Problem —
Check each line of the entries for "under" and report the ones that have it.

**** Stored data ****

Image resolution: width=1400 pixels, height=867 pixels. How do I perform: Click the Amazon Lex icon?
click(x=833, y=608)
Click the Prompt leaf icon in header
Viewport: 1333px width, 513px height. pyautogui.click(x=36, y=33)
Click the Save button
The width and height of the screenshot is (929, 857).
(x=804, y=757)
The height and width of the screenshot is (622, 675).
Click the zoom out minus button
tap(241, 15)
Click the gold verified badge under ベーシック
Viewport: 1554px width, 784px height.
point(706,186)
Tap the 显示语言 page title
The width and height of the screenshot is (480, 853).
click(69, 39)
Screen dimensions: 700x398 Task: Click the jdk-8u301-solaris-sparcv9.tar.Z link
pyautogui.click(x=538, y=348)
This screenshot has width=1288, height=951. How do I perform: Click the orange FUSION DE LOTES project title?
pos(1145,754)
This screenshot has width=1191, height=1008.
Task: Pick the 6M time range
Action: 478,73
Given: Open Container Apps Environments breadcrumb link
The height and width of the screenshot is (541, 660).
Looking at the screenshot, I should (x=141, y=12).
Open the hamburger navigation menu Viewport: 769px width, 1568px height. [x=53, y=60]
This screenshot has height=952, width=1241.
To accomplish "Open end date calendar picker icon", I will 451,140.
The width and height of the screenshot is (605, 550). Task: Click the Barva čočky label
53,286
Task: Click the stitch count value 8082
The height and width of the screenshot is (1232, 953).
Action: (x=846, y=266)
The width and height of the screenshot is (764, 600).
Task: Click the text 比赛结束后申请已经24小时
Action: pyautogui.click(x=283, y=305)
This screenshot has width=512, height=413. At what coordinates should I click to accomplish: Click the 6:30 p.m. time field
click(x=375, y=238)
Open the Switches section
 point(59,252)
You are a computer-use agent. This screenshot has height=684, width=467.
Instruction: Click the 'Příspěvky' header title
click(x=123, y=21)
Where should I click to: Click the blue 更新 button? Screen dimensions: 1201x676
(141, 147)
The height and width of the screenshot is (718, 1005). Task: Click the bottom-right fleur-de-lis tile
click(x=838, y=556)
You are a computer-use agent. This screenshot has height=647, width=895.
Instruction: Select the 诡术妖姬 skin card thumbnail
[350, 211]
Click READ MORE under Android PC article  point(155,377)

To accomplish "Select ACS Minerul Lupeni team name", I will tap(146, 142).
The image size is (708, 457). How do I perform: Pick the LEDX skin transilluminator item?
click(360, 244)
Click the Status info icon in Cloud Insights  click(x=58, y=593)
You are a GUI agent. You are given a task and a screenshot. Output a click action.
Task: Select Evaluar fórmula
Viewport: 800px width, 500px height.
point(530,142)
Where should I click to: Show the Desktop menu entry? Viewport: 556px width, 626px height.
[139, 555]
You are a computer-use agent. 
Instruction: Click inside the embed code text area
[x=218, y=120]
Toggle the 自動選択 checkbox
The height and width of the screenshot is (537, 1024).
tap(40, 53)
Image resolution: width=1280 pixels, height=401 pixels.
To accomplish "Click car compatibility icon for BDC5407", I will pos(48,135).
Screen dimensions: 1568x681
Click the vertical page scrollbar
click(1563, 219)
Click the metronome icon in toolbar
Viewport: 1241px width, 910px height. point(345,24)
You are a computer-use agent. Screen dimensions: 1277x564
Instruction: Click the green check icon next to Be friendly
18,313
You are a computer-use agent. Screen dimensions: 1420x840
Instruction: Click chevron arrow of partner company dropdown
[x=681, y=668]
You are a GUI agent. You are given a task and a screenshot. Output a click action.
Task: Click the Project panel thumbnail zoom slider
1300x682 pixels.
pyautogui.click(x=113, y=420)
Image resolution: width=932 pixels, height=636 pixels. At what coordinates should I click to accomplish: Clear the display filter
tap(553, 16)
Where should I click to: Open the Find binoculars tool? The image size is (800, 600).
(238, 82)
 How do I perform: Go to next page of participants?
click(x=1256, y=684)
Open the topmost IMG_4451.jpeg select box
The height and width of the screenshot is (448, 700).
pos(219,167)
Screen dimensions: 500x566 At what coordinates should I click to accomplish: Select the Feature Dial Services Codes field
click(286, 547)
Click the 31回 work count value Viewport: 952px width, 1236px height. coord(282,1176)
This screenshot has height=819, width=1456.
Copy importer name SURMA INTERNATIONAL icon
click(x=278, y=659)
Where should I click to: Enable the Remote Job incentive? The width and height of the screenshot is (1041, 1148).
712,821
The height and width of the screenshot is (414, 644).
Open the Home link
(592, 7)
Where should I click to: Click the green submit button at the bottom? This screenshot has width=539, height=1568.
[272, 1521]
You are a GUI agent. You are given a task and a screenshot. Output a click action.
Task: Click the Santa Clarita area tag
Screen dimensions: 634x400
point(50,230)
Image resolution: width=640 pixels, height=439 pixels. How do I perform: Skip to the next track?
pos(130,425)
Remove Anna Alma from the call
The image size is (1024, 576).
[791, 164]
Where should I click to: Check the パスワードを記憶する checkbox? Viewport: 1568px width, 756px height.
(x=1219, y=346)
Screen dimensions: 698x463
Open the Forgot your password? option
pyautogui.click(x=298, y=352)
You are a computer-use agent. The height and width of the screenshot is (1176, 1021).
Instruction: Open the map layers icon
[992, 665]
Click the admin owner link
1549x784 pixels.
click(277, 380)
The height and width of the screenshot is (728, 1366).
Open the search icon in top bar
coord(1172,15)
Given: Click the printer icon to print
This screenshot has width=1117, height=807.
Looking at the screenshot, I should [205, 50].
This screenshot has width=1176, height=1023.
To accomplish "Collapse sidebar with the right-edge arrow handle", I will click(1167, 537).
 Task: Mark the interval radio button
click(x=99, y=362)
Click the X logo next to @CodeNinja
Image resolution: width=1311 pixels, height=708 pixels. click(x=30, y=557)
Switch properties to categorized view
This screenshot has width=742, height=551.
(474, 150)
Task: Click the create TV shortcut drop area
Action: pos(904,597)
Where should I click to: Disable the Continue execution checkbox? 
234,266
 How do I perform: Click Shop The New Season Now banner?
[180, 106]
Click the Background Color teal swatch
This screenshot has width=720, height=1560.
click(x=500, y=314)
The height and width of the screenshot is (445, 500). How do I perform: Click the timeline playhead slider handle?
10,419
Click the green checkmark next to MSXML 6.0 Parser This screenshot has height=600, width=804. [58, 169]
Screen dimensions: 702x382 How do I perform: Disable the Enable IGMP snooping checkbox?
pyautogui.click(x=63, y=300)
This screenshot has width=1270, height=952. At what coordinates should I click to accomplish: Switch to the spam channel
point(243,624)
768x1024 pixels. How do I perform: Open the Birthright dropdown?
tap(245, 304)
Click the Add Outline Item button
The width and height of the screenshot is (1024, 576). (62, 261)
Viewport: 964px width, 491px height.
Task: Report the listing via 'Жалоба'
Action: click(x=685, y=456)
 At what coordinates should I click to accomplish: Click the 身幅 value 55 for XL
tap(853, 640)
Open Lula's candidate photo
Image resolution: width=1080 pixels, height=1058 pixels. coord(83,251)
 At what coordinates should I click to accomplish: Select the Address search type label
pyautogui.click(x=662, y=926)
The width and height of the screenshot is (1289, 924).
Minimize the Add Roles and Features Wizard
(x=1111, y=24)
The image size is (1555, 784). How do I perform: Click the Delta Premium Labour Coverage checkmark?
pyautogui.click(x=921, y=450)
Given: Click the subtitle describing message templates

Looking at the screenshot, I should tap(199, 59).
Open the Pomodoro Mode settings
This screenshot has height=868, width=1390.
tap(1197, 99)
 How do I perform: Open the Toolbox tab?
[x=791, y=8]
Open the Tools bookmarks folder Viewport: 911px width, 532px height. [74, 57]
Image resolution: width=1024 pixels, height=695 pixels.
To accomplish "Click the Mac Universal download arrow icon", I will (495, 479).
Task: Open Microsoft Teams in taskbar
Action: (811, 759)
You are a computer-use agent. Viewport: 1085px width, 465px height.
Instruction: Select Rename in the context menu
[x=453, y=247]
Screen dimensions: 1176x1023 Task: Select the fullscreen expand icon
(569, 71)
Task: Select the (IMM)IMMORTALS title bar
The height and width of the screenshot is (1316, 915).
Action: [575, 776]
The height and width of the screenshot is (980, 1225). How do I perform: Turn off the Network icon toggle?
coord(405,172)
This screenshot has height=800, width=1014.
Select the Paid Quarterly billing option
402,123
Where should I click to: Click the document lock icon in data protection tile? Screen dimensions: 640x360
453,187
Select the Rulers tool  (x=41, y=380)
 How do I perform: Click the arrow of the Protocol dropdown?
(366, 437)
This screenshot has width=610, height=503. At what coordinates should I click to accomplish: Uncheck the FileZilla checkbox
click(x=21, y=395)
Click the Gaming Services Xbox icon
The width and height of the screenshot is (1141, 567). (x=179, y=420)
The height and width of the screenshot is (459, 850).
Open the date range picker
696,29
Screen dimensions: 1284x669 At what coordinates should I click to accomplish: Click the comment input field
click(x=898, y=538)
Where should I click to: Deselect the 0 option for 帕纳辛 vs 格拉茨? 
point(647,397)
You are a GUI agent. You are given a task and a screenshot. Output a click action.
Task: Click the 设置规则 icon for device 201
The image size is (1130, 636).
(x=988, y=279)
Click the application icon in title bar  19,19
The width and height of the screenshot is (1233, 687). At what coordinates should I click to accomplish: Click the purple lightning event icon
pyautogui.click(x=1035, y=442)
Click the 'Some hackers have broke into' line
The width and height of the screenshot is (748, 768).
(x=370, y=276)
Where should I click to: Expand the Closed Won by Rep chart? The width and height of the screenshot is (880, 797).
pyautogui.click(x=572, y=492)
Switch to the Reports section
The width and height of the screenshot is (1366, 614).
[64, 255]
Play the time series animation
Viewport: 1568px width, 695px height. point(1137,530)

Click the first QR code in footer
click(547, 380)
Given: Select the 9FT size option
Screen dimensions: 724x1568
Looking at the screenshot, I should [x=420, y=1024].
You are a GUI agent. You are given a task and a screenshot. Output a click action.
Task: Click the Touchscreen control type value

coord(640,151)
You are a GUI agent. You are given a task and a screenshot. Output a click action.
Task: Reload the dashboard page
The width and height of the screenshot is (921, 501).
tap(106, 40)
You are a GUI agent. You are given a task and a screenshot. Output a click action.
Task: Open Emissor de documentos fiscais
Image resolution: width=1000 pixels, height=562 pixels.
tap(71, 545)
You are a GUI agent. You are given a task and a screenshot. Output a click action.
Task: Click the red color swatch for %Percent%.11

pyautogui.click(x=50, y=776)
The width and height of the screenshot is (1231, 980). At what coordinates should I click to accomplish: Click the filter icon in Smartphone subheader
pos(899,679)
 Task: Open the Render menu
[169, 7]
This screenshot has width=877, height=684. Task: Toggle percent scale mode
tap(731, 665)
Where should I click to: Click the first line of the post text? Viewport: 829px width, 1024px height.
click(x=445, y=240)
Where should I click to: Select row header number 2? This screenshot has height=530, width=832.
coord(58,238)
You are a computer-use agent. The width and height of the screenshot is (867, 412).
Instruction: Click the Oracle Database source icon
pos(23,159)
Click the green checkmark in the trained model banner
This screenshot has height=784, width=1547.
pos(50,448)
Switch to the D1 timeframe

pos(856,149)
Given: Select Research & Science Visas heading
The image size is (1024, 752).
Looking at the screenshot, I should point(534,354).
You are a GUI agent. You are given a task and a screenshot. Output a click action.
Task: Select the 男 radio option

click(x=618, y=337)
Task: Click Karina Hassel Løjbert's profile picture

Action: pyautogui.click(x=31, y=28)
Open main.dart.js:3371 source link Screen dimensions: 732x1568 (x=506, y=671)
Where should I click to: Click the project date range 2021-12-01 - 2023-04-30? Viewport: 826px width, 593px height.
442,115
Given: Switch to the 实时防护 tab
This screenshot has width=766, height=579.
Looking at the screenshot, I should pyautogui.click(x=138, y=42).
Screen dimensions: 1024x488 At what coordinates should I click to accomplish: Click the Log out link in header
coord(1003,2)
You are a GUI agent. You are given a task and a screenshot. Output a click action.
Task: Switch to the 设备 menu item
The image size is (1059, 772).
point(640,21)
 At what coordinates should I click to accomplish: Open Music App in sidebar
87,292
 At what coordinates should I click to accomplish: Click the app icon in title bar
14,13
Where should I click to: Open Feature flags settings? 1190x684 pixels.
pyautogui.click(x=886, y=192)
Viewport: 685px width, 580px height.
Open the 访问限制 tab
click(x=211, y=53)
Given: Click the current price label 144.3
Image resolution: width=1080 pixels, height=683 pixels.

****

Solution below —
Click the gold verified badge under ベーシック
Click READ MORE under Android PC article  point(155,377)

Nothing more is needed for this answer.